Мэвр - страница 7
«В ловушке! В ловушке!» – повторяет про себя Юдей, а в это время медсестра судорожно готовит инъекцию. Руки трясутся, игла бьётся о стенки ампулы с белёсой жидкостью. Профессионализм оставляет сестру, она вновь чувствует себя юной девушкой, которая только пришла в Городскую больницу наниматься на работу. Кровь, грязь, крики. Сочувствие, смешанное с цинизмом один к одному.
Подготовив шприц, медсестра оборачивается и встречается с Юдей взглядом. Для женщины, которая пришла в себя после трансформации и почти месячной комы, в ней слишком много энергии.
«Обманывала нас? Всё это время?» – думает сестра, делая шаг вперёд. Пациентка скована, едва шевелится, но медсестра всё равно боится, что та каким-нибудь образом освободится и бросится на неё. Всё внутри говорит отложить шприц и бежать, бежать как можно дальше, из госпиталя, лаборатории, а может быть и города, потому что злобный взгляд обещает ей самую мучительную смерть из всех возможных.
Пересилив себя, сестра подходит к кровати и заносит иглу.

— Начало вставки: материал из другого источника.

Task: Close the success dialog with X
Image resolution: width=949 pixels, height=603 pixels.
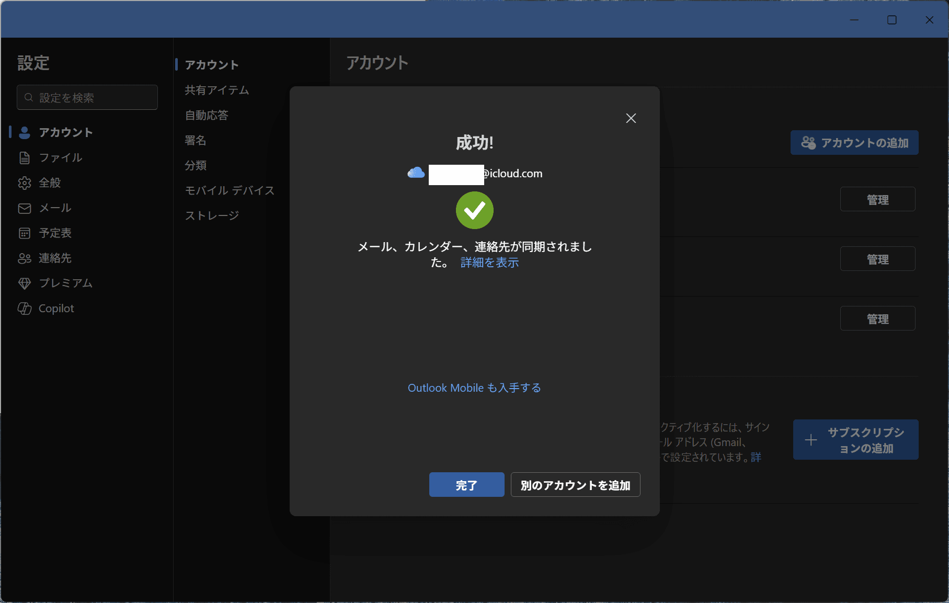Action: point(631,118)
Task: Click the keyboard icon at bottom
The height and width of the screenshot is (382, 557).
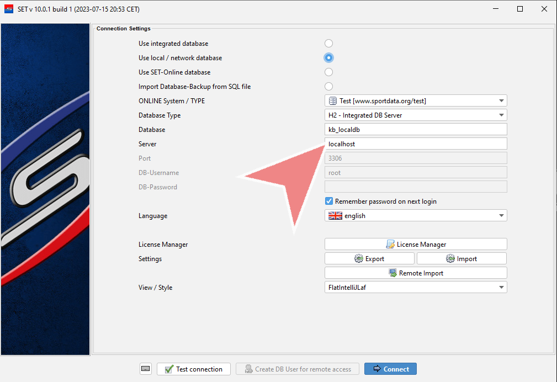Action: click(145, 369)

– Не смей, – шипит Юдей. Медсестра замирает. Голос чужой, нечеловеческий. Как будто говорит кто-то, для кого речь и язык – новый и непривычный способ общения. Медсестра никогда не испытывала ничего подобного. Чистый первобытный ужас.
– Я…
– Замрите, – произносит кто-то за её спиной. Женщина вскрикивает, роняет шприц, и он, громко звякнув о металлический поручень кровати, падает на пол. Осколки брызжут во все стороны, несколько хрустят под каблуками туфель, когда медсестра разворачивается. Тень у двери палаты обезличивает высокую массивную фигуру, но сестра и так знает, кто это.
– Мар Оумер, я…
– Ничего страшного. Кажется, мар доктор звал вас.
– Д… да.
– Всего доброго, – чуть слышно произносит мар Оумер. Дверь закрывается за выскочившей пулей медсестрой. Щёлкает замок.
– Что ж, гэвэрэт Морав, позвольте представиться. Хэш Оумер.
Женщина на кушетке цепенеет. Она смотрит на тёмную фигуру и пытается по голосу представить себе того, кто сейчас выйдет к ней. Отдельные детали, вроде тяжёлого квадратного подбородка или массивных бровей, никак не удаётся собрать в более-менее общую картину.
– Я…
– Вам тяжело говорить?
– Что?
– Вам тяжело говорить? – повторяет мар Оумер медленнее.
– Нет.
– Хорошо. Хотите пить?
Юдей глубоко вздыхает, прислушивается к себе.
– Да.
– Тогда сейчас я налью воды в стакан, сниму ремни и дам его вам. Хорошо?
– Хорошо.
Он двигается мягко и быстро, с опасной грацией хищника, хотя в первую секунду Юдей кажется, что обладатель такого массивного тела обязательно должен быть неуклюжим. Широкие плечи, длинные руки. Гость постоянно остаётся в тени, так что рассмотреть его как следует не удаётся. Тогда Юдей закрывает глаза и принюхивается. Обострившееся обоняние тут же вычленяет лёгкий след пота и духов медсестры, какой-то яркий химический запах, исходящий от белья и одежды, призрачный кисловатый аромат инъекции и сырой штукатурки, сухой дух дерева. Хэш Оумер будто бы не пахнет вовсе.
«Но ведь это невозможно».
– Пожалуйста, не открывайте глаза. Прошу.
Юдей подчиняется, чувствуя, как ослабевает давление на ногах, потом выше – на бёдрах, на поясе, груди, обеих руках и, наконец, шее. Ей тут же хочется открыть глаза и поблагодарить спасителя, но что-то удерживает. Будто в словах гостя скрывался гипнотический приказ.
«Свой», – думает Юдей и тут же понимает, что эта мысль принадлежит не ей, а кому-то другому. Тому, у кого только-только появился голос в её голове. Юдей напрягается, ёрзает и всё-таки открывает глаза.